EXPERIENCE 1 – “EU’s greatest innovation is not the euro, but Erasmus.”
Derek Scally
Not being one for panic attacks, it was a novelty to experience one on board the plane to Berlin.
The Erasmus exchange had been a long time coming, since I started studying German and journalism in Dublin City University four years previously. It was only as we were about to take off, however, that the enormity of my decision finally hit me.
Gripping the arm of my friend and fellow Erasmuser Caroline, I said in a low, urgent voice: “Germany! Germans! German!”
It was 1999, the Berlin Wall had vanished 10 years previously, just as I began learning German. A decade later, I was Berlin-bound having internalised only a moderate amount of German.
In hindsight, by complete chance, I had timed my arrival well: after 50 years on the Rhine, Berlin was in the process of becoming German capital once more.
I’d missed the Weimar Republic, the war, the wall and the rest, but I found myself entering on the ground floor of a new era, taking the glass elevator up to the roof of the Reichstag and the spectacular glass-and-mirror dome, surrounded by a thicket of cranes over the still unfinished city.

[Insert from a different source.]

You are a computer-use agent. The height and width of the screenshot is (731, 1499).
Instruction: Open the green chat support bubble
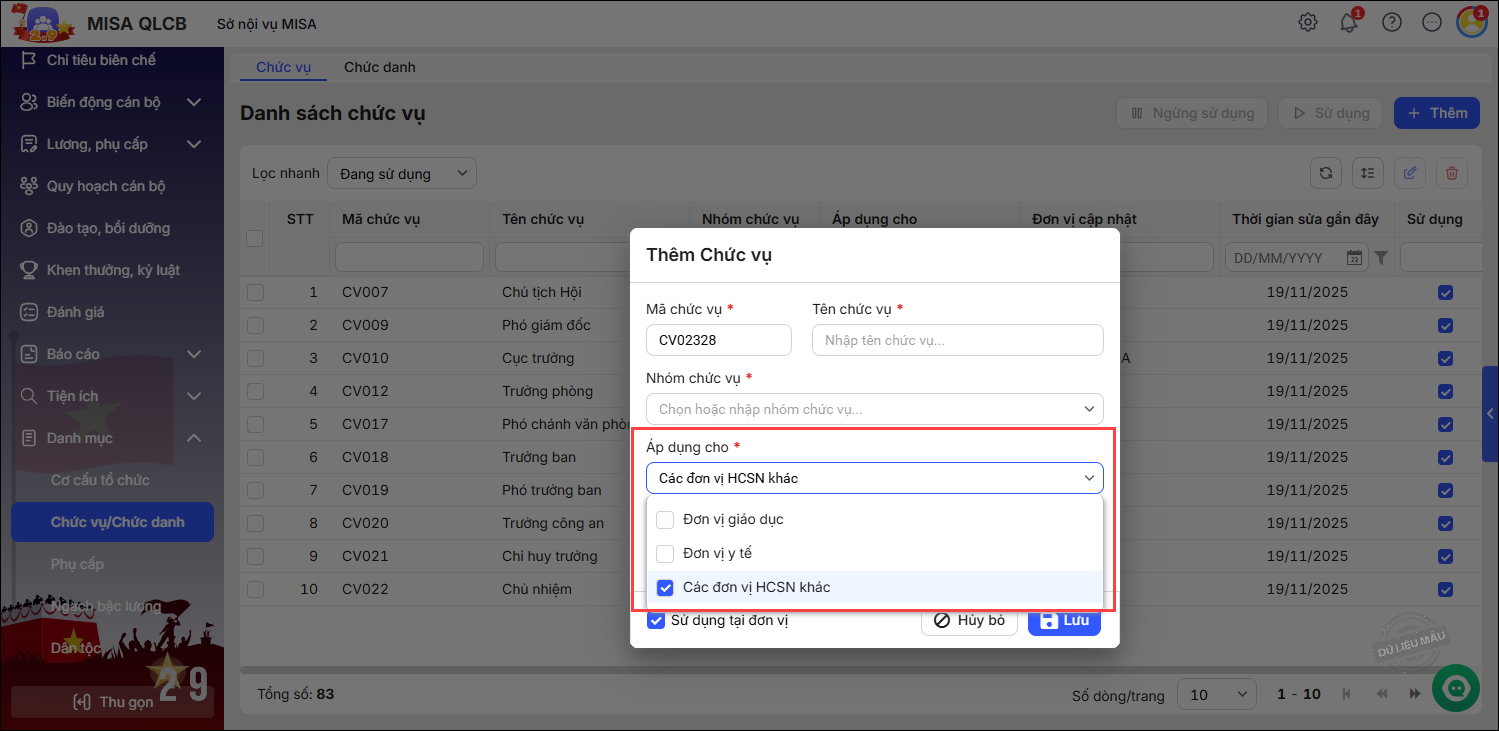(x=1455, y=687)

The Berlin hype was still some years off so I had peace to explore the German capital on my own steam. Cycling home in the wee hours through the Brandenburg Gate it was always a sobering moment to cross the former death strip. And no matter how worse for wear, I also liked to nod up at my favourite horse in the Quadriga on top. Imagine my delight when one long evening and early morning, I could swear the horse nodded back.
There were so many delights in Berlin that summer that soon I skipped lectures at Humboldt University in favour of time at the university of life, opening hours midnight to 6am.
It was on one of these long nights, on my third or fourth beer in scuzzy bar somewhere, when I finally dared open my mouth with the locals and leap into a language with its own rhythm, symmetry and beauty.
It was this crucial breakthrough – unlikely on a short holiday – that helped me out of my English-language comfort zone, a monolingual Ivory Tower so comfortable that most of us don’t even realise they are residents.
In an era where Dublin favoured Boston over Berlin, I learned to enjoy the slower pace and greater freedom at German universities, institutions that favoured a broad, Humboldtian education over employer-friendly cramming.
My Erasmus time in Berlin taught me that the EU is not about Brussels institutions but about people. And the EU’s greatest innovation is not the euro, but Erasmus. It has brought together generations of young Europeans – by no means all privileged Brussels bureaucrats-to-be – and allowed them learn how much more unites than divides us in Europe.
The only problem with my Erasmus time in Berlin was that it was too short. So I went back to Dublin, turned on my heel and came back to Berlin. I’m still here and the only time I have panic attacks now is when I wonder: without Erasmus, where would I have ended up?